___ TEXT PROVIDED ___
Near the very end of The Return of the King, after the coronation of King Elessar and the long healing of the Shire, Gandalf makes a quiet announcement that many readers miss.
He will not return north immediately with the Hobbits.
Instead, he says that he intends to visit Tom Bombadil.
“I have many things to talk about.”
It is a brief line. No explanation follows. The narrative does not return to it.
Yet this small statement is one of the most intriguing hints in the entire conclusion of The Lord of the Rings. At a moment when great events are ending and the Third Age is drawing to a close, Gandalf deliberately chooses to seek out the most enigmatic being in Middle-earth.
The text never tells us what they discussed.
But if we remain within what the canon firmly establishes, we can explore what this meeting may have meant.
Who Is Tom Bombadil?
Tom Bombadil appears only in The Fellowship of the Ring, during the Hobbits’ journey through the Old Forest and the Barrow-downs. Despite his brief presence, he is one of the most unusual figures in the legendarium.
___ DATA EXCERPTS ___
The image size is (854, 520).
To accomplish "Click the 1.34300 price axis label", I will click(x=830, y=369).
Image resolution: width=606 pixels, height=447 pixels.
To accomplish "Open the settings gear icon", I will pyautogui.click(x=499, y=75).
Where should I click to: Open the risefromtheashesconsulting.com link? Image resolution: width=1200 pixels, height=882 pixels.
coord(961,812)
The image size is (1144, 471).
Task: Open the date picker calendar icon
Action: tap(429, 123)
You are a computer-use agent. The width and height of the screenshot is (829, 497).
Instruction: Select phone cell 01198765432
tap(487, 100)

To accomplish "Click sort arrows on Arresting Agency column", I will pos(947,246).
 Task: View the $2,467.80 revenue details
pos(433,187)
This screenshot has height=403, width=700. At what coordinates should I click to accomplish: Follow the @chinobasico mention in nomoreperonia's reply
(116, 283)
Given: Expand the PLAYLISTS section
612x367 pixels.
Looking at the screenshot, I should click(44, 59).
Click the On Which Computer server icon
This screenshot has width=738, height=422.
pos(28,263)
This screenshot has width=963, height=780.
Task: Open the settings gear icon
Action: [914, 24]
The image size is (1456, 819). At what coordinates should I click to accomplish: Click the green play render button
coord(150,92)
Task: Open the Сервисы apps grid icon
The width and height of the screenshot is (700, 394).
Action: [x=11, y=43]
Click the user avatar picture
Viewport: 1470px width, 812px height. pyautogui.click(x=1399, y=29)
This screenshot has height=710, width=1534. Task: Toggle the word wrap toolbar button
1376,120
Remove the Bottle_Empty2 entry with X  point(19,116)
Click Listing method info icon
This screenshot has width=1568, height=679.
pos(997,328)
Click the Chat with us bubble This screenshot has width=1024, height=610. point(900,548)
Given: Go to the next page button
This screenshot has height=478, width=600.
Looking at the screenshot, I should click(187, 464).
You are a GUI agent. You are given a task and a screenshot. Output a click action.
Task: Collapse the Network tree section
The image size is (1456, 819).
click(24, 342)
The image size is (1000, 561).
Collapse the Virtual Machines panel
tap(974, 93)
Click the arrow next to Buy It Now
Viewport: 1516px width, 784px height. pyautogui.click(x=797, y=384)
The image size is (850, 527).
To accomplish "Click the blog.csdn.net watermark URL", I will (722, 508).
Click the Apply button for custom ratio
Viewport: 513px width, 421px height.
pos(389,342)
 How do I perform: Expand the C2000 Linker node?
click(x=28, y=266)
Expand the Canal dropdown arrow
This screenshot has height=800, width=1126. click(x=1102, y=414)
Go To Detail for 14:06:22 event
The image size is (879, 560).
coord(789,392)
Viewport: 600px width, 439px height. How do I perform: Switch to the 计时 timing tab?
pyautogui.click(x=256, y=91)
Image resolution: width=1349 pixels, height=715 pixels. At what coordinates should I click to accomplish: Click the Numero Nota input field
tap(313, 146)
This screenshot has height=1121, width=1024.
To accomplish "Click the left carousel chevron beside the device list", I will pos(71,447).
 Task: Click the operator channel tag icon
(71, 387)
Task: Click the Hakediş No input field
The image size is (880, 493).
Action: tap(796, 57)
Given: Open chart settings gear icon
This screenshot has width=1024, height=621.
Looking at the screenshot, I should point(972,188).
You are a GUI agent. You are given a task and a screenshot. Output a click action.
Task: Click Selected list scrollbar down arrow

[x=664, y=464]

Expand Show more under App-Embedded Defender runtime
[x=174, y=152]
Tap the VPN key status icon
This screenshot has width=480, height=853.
___
▶ [WHAT YOU WILL DO]
1. Why does the text about Gandalf's visit to Tom Bombadil call his brief statement one of the most intriguing hints in the conclusion of The Lord of the Rings? Answer in one to three sentences.
2. Carry on the piece about Gandalf's visit to Tom Bombadil, starting right after its last sentence.

▶ [REPLIES]
1. At a moment when great events are ending and the Third Age is drawing to a close, Gandalf deliberately chooses to seek out the most enigmatic being in Middle-earth.

2.
Several things about him are explicitly shown in the text:
- The One Ring has no effect on him. When Frodo puts it on, Tom can still see him clearly.
- When Tom himself puts on the Ring, he does not become invisible.
- He shows no desire to possess it.
- He returns it freely and without hesitation.
At the Council of Elrond, Bombadil’s name arises when the possibility of hiding the Ring is discussed. Gandalf explains that Tom would not be corrupted by it. However, he also warns that Tom would not understand the need to guard it carefully. The Ring simply would not matter to him. He might misplace it or forget it entirely.
Elrond adds a striking remark: if all else fell, Bombadil might remain “Last as he was First.” This implies an extraordinary antiquity. Earlier, Tom himself says he was there “before the Dark Lord came from Outside,” and that he remembers the first raindrop and the first acorn.
These statements strongly suggest that Bombadil predates Sauron’s dominion in Middle-earth. However, the canon never explicitly identifies what Bombadil is. He is not named as a Maia, a Vala, or any other known order of being.
Any attempt to define him more precisely moves into speculation.
What the text does confirm is this: Tom Bombadil exists entirely outside the struggle for power that defines the War of the Ring.

Who Is Gandalf at This Point?
By the time Gandalf speaks of visiting Bombadil, the War of the Ring has ended. Sauron has fallen. The One Ring has been destroyed. Aragorn has been crowned King of Gondor and Arnor.
Gandalf the White has fulfilled his mission.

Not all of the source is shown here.